A simple vista podríamos preguntarnos si no bastaba con celebrar su natalicio. ¿Por qué recordar su muerte?
Aún dentro de la Iglesia, nos cuesta muchas veces mirar las despedidas de nuestros seres queridos con esperanza.Sin embargo, para todos los que creemos, ese es el paso necesario para la vida abundante que nos regala Jesús, vida de la cual habló Catalina de Maria en su paso por la vida terrenal. Jesús que nos ama tanto, nos regala la eternidad.
Más bien, tal vez la pregunta sería, ¿por qué no celebrar la promesa cumplida del Señor? ‘¿Por qué no celebrar con su muerte toda la vida que Madre Catalina ha sembrado? ¿No es acaso un motivo más para agradecer y alabar a Dios?
Hablar de Madre Catalina es hablar de una mujer que ha vivido con plenitud su fe de maneras diversas: como laica, como esposa y madre, como religiosa. Pero en todas con mucho amor, con mucha sed de Dios y con muchas ganas de no guardarlo para ella, sino de llevarlo a otros con acciones concretas.
Fue una peregrina que llegó a destino, a la patria celestial. Pero no pasó como quien corre una carrera, buscando llegar rápido y sola a la meta. Pasó invitando a otros, deteniéndose a mirar en el camino, a tender la mano cada vez que tenía ocasión, a hablar a otros de lo que tanto bien le hacía. Pasó dejándose interpelar por las heridas, y moviéndose por grandes sueños. Peregrinó y no le fue todo fácil, pero en el camino tenía una certeza profunda: siempre confiar en Dios. Peregrinó y llegó, haciendo peregrinos a muchos más.
Este año como en el año 1896, su pascua coincidió con el Domingo de Pascua de Resurrección. Dios es muy detallista y amoroso, y podríamos asegurar que esto es más que una mera coincidencia.
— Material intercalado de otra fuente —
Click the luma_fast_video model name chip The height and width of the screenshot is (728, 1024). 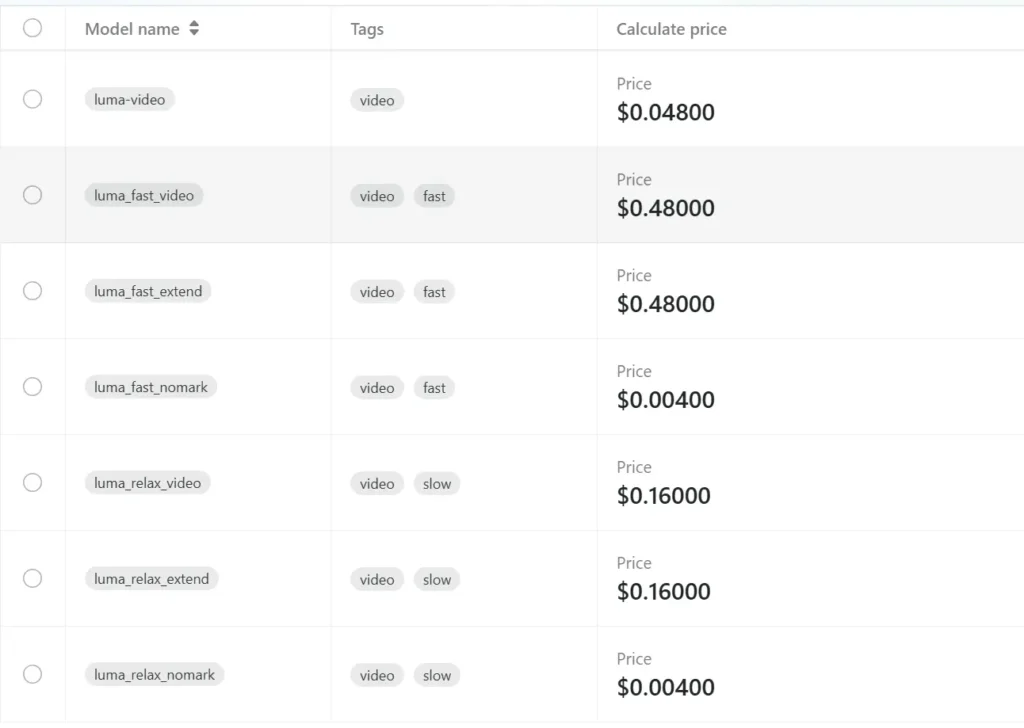(144, 196)
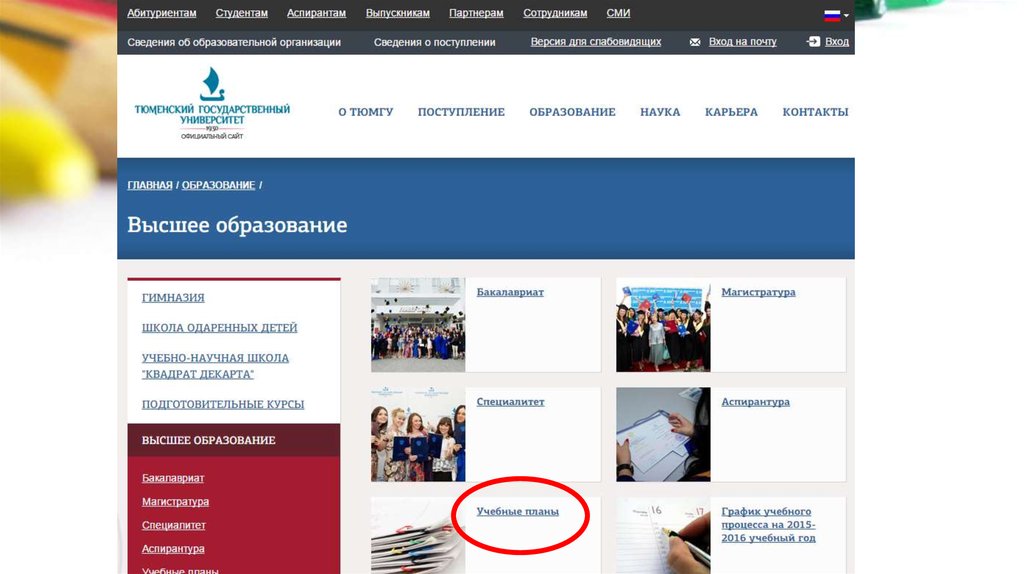Screen dimensions: 1024x574
Task: Click the Бакалавриат graduation photo thumbnail
Action: pos(417,325)
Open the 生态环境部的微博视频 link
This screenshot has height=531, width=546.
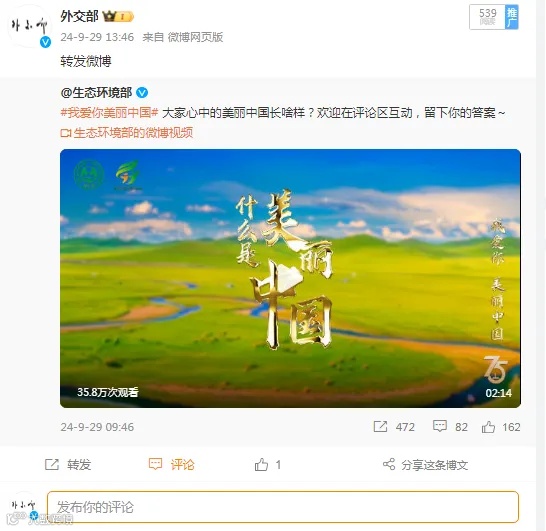[x=127, y=133]
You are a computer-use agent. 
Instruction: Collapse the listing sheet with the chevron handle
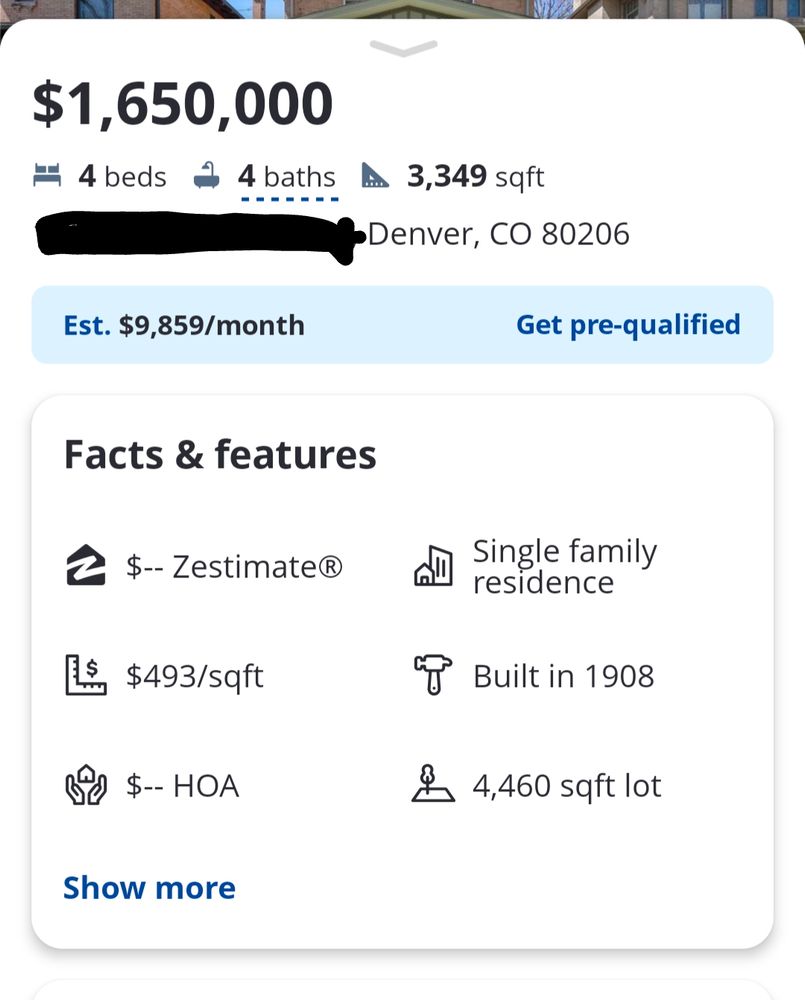tap(403, 48)
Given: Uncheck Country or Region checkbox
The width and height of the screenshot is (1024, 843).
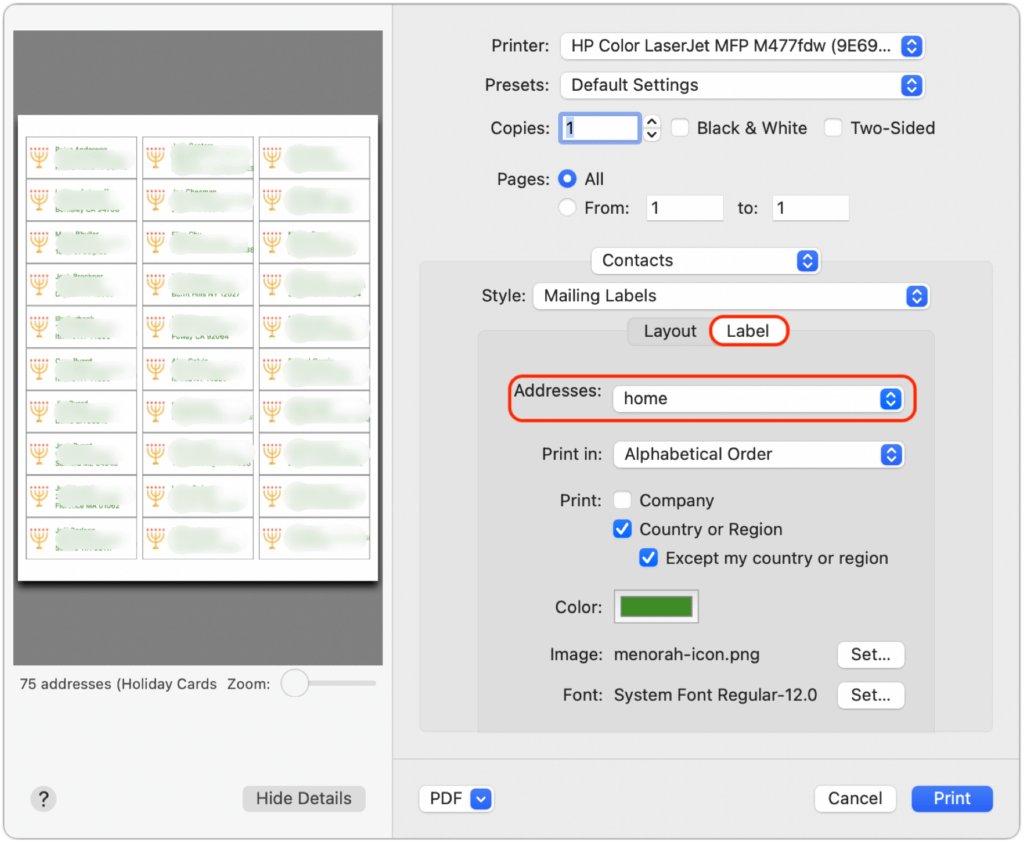Looking at the screenshot, I should tap(622, 528).
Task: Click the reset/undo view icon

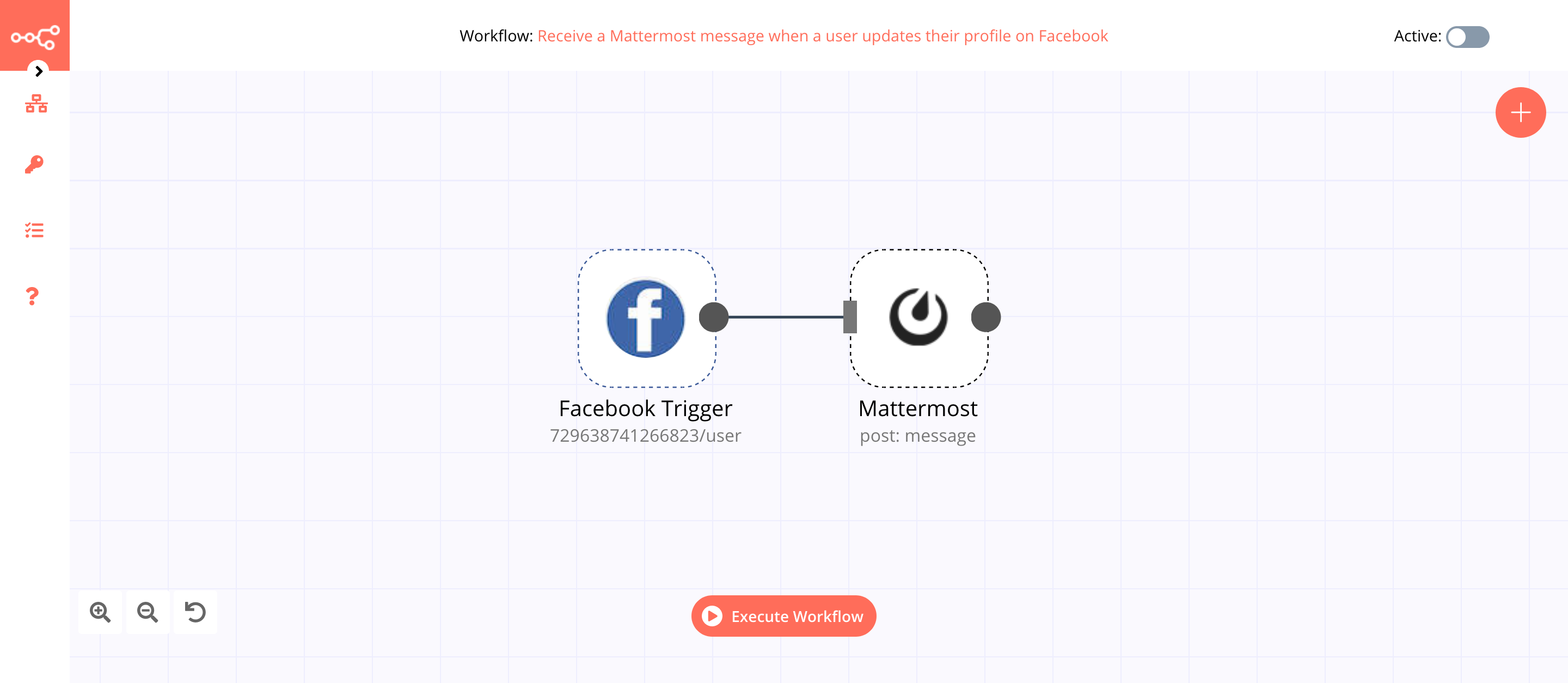Action: [x=196, y=612]
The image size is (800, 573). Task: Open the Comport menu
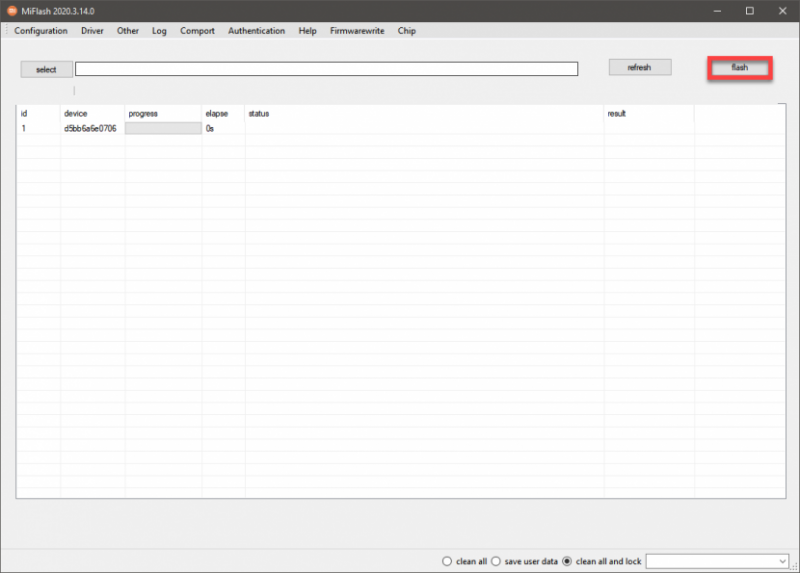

Recordar su muerte el día de la Resurrección del Señor, nos sigue hablando de las certezas e invitaciones que nos da Dios: ir sembrando su Reino aquí en la tierra y luego pasar de esta vida a la vida eterna.
130 años de una vida que pasaba a la Vida, y que dejó mucha vida aquí también.
Hay una frase que dice “Si pasó, y no dejó huella, ¿para qué pasó?”. Con Madre Catalina podríamos reformular esa frase: Si pasó sin amar ni hablar de Dios, ¿realmente pasó? . Gracias Señor, porque Madre Catalina amó, habló de ti, y dejó una huella que perdura tanto tiempo después. Gracias por encender en su corazón el fuego de su amor que hoy sigue dando calor en nuestro Instituto.
¿Cómo no celebrar la Pascua si es celebrar la vida?